Saved entries:
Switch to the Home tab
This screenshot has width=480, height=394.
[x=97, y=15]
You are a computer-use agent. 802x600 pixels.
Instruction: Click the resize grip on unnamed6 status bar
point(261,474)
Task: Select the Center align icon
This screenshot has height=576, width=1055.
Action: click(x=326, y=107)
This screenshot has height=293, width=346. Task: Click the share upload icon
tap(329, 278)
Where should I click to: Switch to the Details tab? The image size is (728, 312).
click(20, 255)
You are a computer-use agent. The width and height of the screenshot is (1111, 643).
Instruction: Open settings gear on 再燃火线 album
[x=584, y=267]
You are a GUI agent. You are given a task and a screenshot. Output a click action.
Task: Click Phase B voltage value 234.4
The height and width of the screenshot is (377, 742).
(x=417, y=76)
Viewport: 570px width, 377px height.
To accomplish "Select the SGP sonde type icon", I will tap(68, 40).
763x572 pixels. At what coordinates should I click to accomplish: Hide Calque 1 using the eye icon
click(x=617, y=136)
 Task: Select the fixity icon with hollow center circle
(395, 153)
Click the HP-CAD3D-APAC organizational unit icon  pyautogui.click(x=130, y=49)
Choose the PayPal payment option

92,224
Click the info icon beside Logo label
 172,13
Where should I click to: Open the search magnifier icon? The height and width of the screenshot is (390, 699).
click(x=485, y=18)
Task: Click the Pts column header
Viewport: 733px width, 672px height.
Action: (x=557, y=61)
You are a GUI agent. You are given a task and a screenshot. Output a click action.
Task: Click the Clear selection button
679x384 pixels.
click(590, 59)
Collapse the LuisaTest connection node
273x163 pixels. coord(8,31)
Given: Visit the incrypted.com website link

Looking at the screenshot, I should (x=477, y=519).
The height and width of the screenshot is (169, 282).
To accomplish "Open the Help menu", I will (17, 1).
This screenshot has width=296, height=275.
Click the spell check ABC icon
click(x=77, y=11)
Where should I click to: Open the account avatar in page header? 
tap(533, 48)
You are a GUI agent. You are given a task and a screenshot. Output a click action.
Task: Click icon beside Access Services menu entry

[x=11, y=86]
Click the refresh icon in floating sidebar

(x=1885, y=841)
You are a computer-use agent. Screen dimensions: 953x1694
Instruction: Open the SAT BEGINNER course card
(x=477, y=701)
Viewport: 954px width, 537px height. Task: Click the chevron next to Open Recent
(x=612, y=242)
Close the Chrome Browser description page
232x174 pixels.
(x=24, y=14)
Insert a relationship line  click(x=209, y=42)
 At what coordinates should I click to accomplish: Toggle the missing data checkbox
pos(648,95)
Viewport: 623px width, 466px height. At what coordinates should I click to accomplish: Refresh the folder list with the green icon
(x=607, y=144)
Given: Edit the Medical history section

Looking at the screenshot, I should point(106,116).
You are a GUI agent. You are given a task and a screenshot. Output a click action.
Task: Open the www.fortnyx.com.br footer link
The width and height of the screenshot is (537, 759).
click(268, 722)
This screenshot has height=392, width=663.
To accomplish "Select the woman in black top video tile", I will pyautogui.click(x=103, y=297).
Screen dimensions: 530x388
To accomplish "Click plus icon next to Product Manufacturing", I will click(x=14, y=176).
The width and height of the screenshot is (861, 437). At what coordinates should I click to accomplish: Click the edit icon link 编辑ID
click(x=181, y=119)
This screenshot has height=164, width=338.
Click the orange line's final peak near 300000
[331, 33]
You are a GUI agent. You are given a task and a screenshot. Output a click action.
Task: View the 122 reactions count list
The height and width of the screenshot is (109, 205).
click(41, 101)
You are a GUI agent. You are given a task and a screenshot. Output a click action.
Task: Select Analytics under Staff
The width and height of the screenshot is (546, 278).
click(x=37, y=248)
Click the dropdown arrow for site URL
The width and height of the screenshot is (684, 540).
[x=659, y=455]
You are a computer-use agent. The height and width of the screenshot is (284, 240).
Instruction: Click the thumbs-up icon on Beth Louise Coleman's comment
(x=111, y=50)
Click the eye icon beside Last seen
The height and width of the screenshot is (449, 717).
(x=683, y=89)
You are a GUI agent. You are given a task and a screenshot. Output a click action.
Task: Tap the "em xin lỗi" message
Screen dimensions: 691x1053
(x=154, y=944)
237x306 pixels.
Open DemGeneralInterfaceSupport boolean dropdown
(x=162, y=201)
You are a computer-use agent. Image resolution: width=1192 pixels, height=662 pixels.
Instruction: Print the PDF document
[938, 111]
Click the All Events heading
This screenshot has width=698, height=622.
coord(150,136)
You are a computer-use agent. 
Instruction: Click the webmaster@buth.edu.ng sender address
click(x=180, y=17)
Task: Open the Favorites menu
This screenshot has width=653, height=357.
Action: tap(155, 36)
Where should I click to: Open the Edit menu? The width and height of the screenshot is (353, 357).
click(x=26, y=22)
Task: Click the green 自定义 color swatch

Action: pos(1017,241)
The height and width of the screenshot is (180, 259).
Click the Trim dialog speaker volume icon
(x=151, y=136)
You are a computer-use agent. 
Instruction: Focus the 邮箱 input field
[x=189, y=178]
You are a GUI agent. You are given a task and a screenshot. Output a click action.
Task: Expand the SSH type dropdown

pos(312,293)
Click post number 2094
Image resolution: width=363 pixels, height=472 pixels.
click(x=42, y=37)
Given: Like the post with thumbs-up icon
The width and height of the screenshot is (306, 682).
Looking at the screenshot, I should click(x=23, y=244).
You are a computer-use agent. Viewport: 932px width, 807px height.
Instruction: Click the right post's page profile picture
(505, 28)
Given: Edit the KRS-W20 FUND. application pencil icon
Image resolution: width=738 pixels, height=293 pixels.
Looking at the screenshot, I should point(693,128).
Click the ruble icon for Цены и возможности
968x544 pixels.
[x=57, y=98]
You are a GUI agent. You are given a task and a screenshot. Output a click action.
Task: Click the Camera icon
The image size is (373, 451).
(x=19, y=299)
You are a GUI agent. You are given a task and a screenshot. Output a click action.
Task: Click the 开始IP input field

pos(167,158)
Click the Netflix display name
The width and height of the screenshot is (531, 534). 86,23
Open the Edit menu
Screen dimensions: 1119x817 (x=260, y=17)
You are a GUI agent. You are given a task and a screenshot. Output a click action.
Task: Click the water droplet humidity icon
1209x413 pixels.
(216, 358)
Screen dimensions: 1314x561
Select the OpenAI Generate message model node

Your assignment: Output every entry exactly as it appears.

Finished task:
Switch to the Home tab
This screenshot has width=480, height=394.
[x=97, y=15]
You are a computer-use agent. 802x600 pixels.
Instruction: Click the resize grip on unnamed6 status bar
point(261,474)
Task: Select the Center align icon
This screenshot has height=576, width=1055.
Action: click(x=326, y=107)
This screenshot has height=293, width=346. Task: Click the share upload icon
tap(329, 278)
Where should I click to: Switch to the Details tab? The image size is (728, 312).
click(20, 255)
You are a computer-use agent. The width and height of the screenshot is (1111, 643).
Instruction: Open settings gear on 再燃火线 album
[x=584, y=267]
You are a GUI agent. You are given a task and a screenshot. Output a click action.
Task: Click Phase B voltage value 234.4
The height and width of the screenshot is (377, 742).
(x=417, y=76)
Viewport: 570px width, 377px height.
To accomplish "Select the SGP sonde type icon", I will tap(68, 40).
763x572 pixels. At what coordinates should I click to accomplish: Hide Calque 1 using the eye icon
click(x=617, y=136)
 Task: Select the fixity icon with hollow center circle
(395, 153)
Click the HP-CAD3D-APAC organizational unit icon  pyautogui.click(x=130, y=49)
Choose the PayPal payment option

92,224
Click the info icon beside Logo label
 172,13
Where should I click to: Open the search magnifier icon? The height and width of the screenshot is (390, 699).
click(x=485, y=18)
Task: Click the Pts column header
Viewport: 733px width, 672px height.
Action: (x=557, y=61)
You are a GUI agent. You are given a task and a screenshot. Output a click action.
Task: Click the Clear selection button
679x384 pixels.
click(590, 59)
Collapse the LuisaTest connection node
273x163 pixels. coord(8,31)
Given: Visit the incrypted.com website link

Looking at the screenshot, I should (x=477, y=519).
The height and width of the screenshot is (169, 282).
To accomplish "Open the Help menu", I will (17, 1).
This screenshot has width=296, height=275.
Click the spell check ABC icon
click(x=77, y=11)
Where should I click to: Open the account avatar in page header? 
tap(533, 48)
You are a GUI agent. You are given a task and a screenshot. Output a click action.
Task: Click icon beside Access Services menu entry

[x=11, y=86]
Click the refresh icon in floating sidebar

(x=1885, y=841)
You are a computer-use agent. Screen dimensions: 953x1694
Instruction: Open the SAT BEGINNER course card
(x=477, y=701)
Viewport: 954px width, 537px height. Task: Click the chevron next to Open Recent
(x=612, y=242)
Close the Chrome Browser description page
232x174 pixels.
(x=24, y=14)
Insert a relationship line  click(x=209, y=42)
 At what coordinates should I click to accomplish: Toggle the missing data checkbox
pos(648,95)
Viewport: 623px width, 466px height. At what coordinates should I click to accomplish: Refresh the folder list with the green icon
(x=607, y=144)
Given: Edit the Medical history section

Looking at the screenshot, I should point(106,116).
You are a GUI agent. You are given a task and a screenshot. Output a click action.
Task: Open the www.fortnyx.com.br footer link
The width and height of the screenshot is (537, 759).
click(268, 722)
This screenshot has height=392, width=663.
To accomplish "Select the woman in black top video tile", I will pyautogui.click(x=103, y=297).
Screen dimensions: 530x388
To accomplish "Click plus icon next to Product Manufacturing", I will click(x=14, y=176).
The width and height of the screenshot is (861, 437). At what coordinates should I click to accomplish: Click the edit icon link 编辑ID
click(x=181, y=119)
This screenshot has height=164, width=338.
Click the orange line's final peak near 300000
[331, 33]
You are a GUI agent. You are given a task and a screenshot. Output a click action.
Task: View the 122 reactions count list
The height and width of the screenshot is (109, 205).
click(41, 101)
You are a GUI agent. You are given a task and a screenshot. Output a click action.
Task: Select Analytics under Staff
The width and height of the screenshot is (546, 278).
click(x=37, y=248)
Click the dropdown arrow for site URL
The width and height of the screenshot is (684, 540).
[x=659, y=455]
You are a computer-use agent. The height and width of the screenshot is (284, 240).
Instruction: Click the thumbs-up icon on Beth Louise Coleman's comment
(x=111, y=50)
Click the eye icon beside Last seen
The height and width of the screenshot is (449, 717).
(x=683, y=89)
You are a GUI agent. You are given a task and a screenshot. Output a click action.
Task: Tap the "em xin lỗi" message
Screen dimensions: 691x1053
(x=154, y=944)
237x306 pixels.
Open DemGeneralInterfaceSupport boolean dropdown
(x=162, y=201)
You are a computer-use agent. Image resolution: width=1192 pixels, height=662 pixels.
Instruction: Print the PDF document
[938, 111]
Click the All Events heading
This screenshot has width=698, height=622.
coord(150,136)
You are a computer-use agent. 
Instruction: Click the webmaster@buth.edu.ng sender address
click(x=180, y=17)
Task: Open the Favorites menu
This screenshot has width=653, height=357.
Action: tap(155, 36)
Where should I click to: Open the Edit menu? The width and height of the screenshot is (353, 357).
click(x=26, y=22)
Task: Click the green 自定义 color swatch

Action: pos(1017,241)
The height and width of the screenshot is (180, 259).
Click the Trim dialog speaker volume icon
(x=151, y=136)
You are a computer-use agent. 
Instruction: Focus the 邮箱 input field
[x=189, y=178]
You are a GUI agent. You are given a task and a screenshot. Output a click action.
Task: Expand the SSH type dropdown

pos(312,293)
Click post number 2094
Image resolution: width=363 pixels, height=472 pixels.
click(x=42, y=37)
Given: Like the post with thumbs-up icon
The width and height of the screenshot is (306, 682).
Looking at the screenshot, I should click(x=23, y=244).
You are a computer-use agent. Viewport: 932px width, 807px height.
Instruction: Click the right post's page profile picture
(505, 28)
Given: Edit the KRS-W20 FUND. application pencil icon
Image resolution: width=738 pixels, height=293 pixels.
Looking at the screenshot, I should point(693,128).
Click the ruble icon for Цены и возможности
968x544 pixels.
[x=57, y=98]
You are a GUI agent. You are given a task and a screenshot. Output a click action.
Task: Click the Camera icon
The image size is (373, 451).
(x=19, y=299)
You are a GUI agent. You are given a task and a screenshot. Output a click action.
Task: Click the 开始IP input field

pos(167,158)
Click the Netflix display name
The width and height of the screenshot is (531, 534). 86,23
Open the Edit menu
Screen dimensions: 1119x817 (x=260, y=17)
You are a GUI agent. You are given a task and a screenshot. Output a click action.
Task: Click the water droplet humidity icon
1209x413 pixels.
(216, 358)
Screen dimensions: 1314x561
Select the OpenAI Generate message model node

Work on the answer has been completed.